Either way you view it, the news is seen as a blow for NZAM’s ability to manage the egos of the some of the world’s most influential investors. As the FT wrote recently:

“The exit from the initiative by Vanguard … [hits] efforts to organise industries to move away from fossil fuels, despite the fact Vanguard insisted it “will not affect our commitment to helping our investors navigate the risks that climate change can pose to their long-term returns”.

Who will wave goodbye to Vanguard?

But should this be the conclusion investors should draw? Capital Monitor believes otherwise. In fact, Vanguard’s self-deselection represents the perfect opportunity for investors committed to net zero to vote with their feet. If Vanguard’s position does not jibe with their own, then it’s in their gift to find an alternative asset manager to manage their money.

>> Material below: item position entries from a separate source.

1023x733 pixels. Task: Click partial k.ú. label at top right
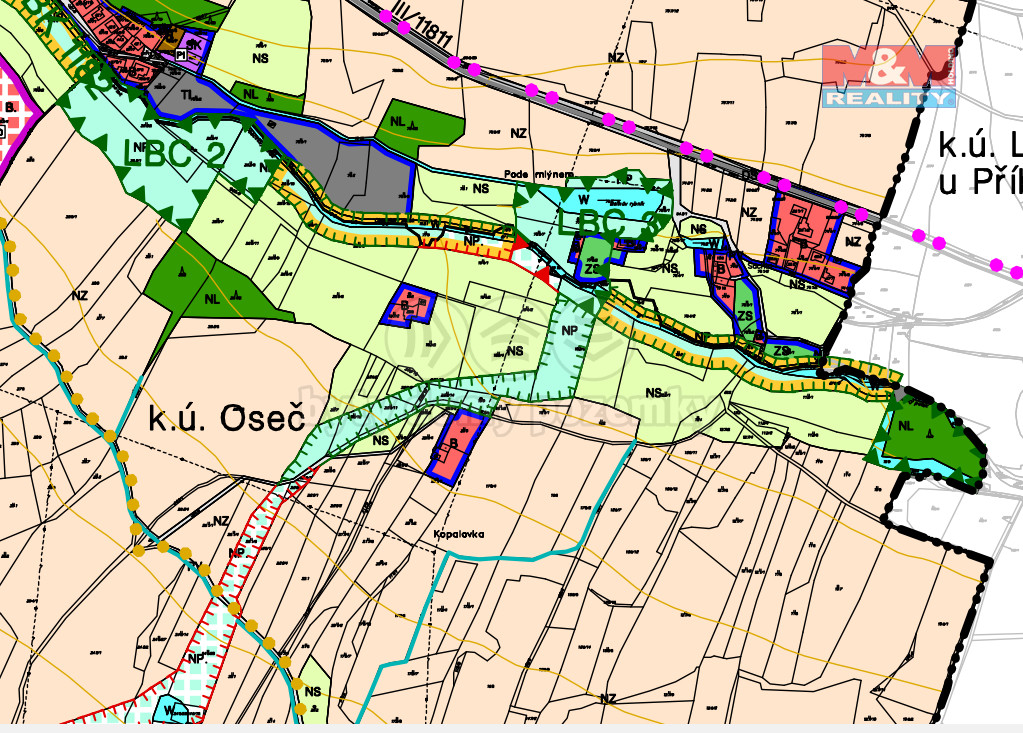(980, 165)
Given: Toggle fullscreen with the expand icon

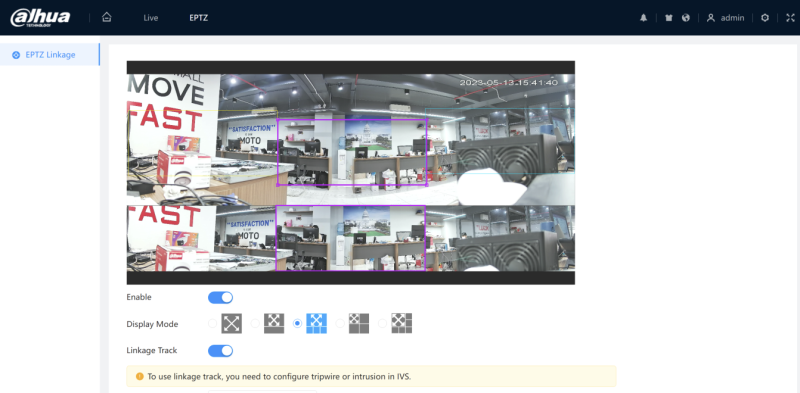Looking at the screenshot, I should click(x=791, y=18).
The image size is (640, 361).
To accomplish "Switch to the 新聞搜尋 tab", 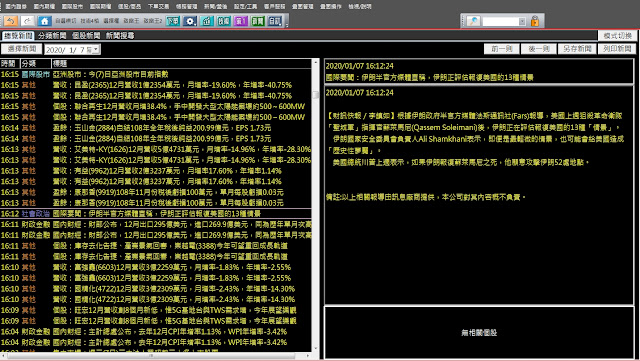I will (120, 36).
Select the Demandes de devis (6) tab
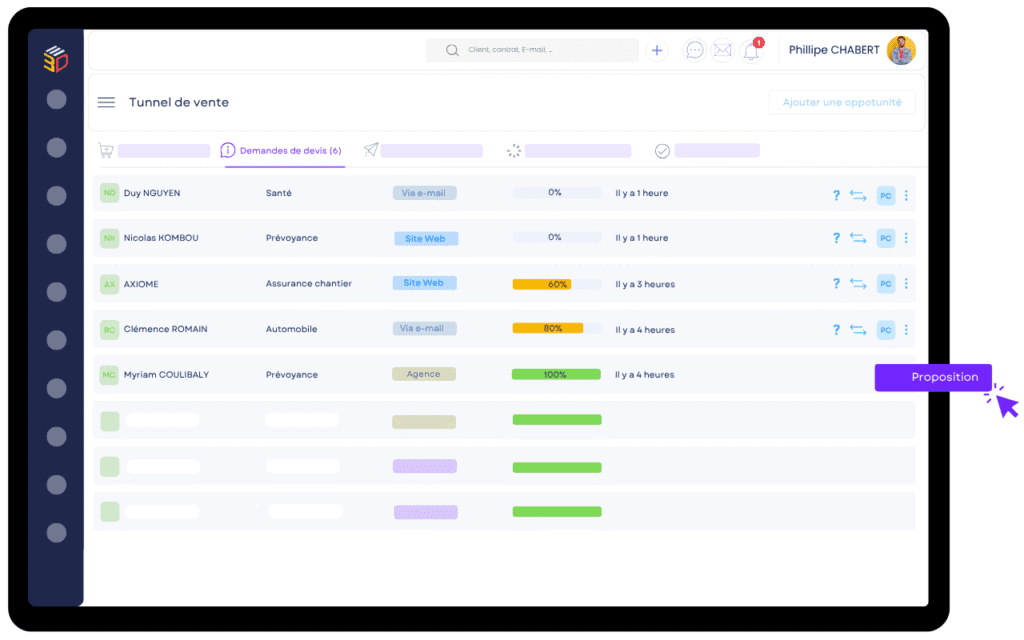1024x640 pixels. click(282, 151)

And for that, Vanguard deserves some credit. Whether it was done kicking and screaming, it, at least, is no longer greenwashing its credentials by signing up to an initiative it likely never seriously expected to achieve.

Capital Monitor has always taken the view that it should not judge an institution on its values, but that it should be judged on whether it is achieving on those values and the targets that come with it.

The biggest threat to reaching net zero is not that some choose not to aspire to it, but that many pretend they do, hoodwinking investors into thinking their values align. At least Vanguard can no longer be criticised for that. 

If NGOs think their job is done by attacking Vanguard’s decision, it isn’t. In fact it’s only just begun: they should be looking very closely at fund flows into and out of the asset manager’s many funds and establishing  which climate committed asset owners are still parking their money with it. This is the real test of commitment to net zero.

And in light of how Vanguard is structured, this is a meaningful endeavour. In contrast to most publicly-owned investment firms, Vanguard is owned by its funds and the funds are owned by the shareholders. In other words, asset owners with investments in Vanguard funds are technically shareholders of the holding company.

In short, there was always going to be some fallout from a prominent fund manager over climate. Now is the time to see how asset owners respond.